Een boegbeeld van De Einder uit een euthanasiecommissie weren, getuigt van bestuurlijke wijsheid
Diverse parlementariërs lieten hun verbeelding deze week de vrije loop. Dat gebeurde nadat een bestuurlijk besluit van CDA-justitieminister Grapperhaus op dubieuze wijze naar buiten was gekomen. Hij zou de benoeming van een kandidaat-voorzitter van een van de vijf regionale toetsingscommissies voor euthanasie hebben geblokkeerd, hoewel zij te boek stond als voortreffelijk jurist.

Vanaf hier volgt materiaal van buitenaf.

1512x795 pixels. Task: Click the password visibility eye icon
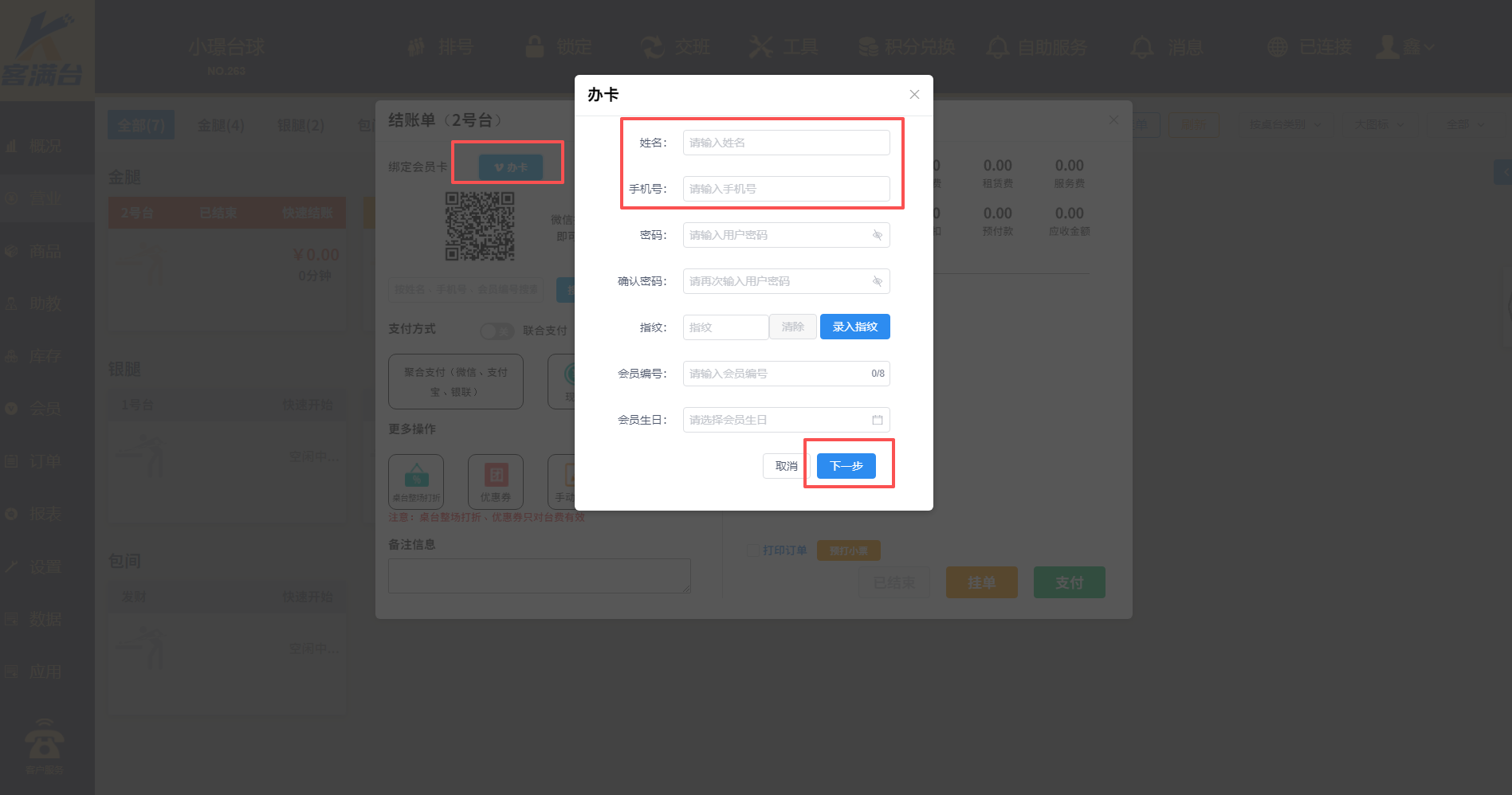(x=877, y=235)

Kamerleden van D66 en VVD zagen gevaar: de justitiepost mocht niet opnieuw naar christen-ministers gaan. Stel je voor dat die alleen nog maar scherpslijpers naar voren zouden schuiven om euthanasiemeldingen van artsen te toetsen. Zou dat niet schrikbarend zijn? Met dit staaltje stemmingmakerij gingen zij voorbij aan tenminste één cruciaal gegeven: in de twintig jaar dat de euthanasiewet van kracht is, is die al hoog en breed opgerekt en uitgehold.
Het toetsingskader is ruim: van de meer dan 68.000 meldingen die de commissies sinds 2002 beoordeelden, gaven zij er slechts 111 het oordeel onzorgvuldig mee. Terzijde, dat zegt wel wat over de zorgvuldigheid waarmee veel artsen nog altijd pogen de wet ten uitvoer te brengen. Maar dat het sturen op benoemingen de toetsingspraktijk kan veranderen, is een illusie. Dan moeten er wel heel veel voordrachten worden geblokkeerd, meer dan tien CDA’ers in hun ambtstermijn zouden kunnen. Als zij dat al zouden willen, uiteraard.
Ethica Berna van Baarsen, die de commissies twee jaar terug de rug toekeerde, schetste als oud-lid hoe de rekkelijken en de preciezen daarin meer en meer tegenover elkaar zijn komen te staan. Groeiende onenigheid en een toegenomen tijdsdruk dringen de voorzitter steeds vaker in een politieke rol: het vroegtijdig beëindigen van discussies zodat niet bij consensus maar bij meerderheid van stemmen wordt beslist.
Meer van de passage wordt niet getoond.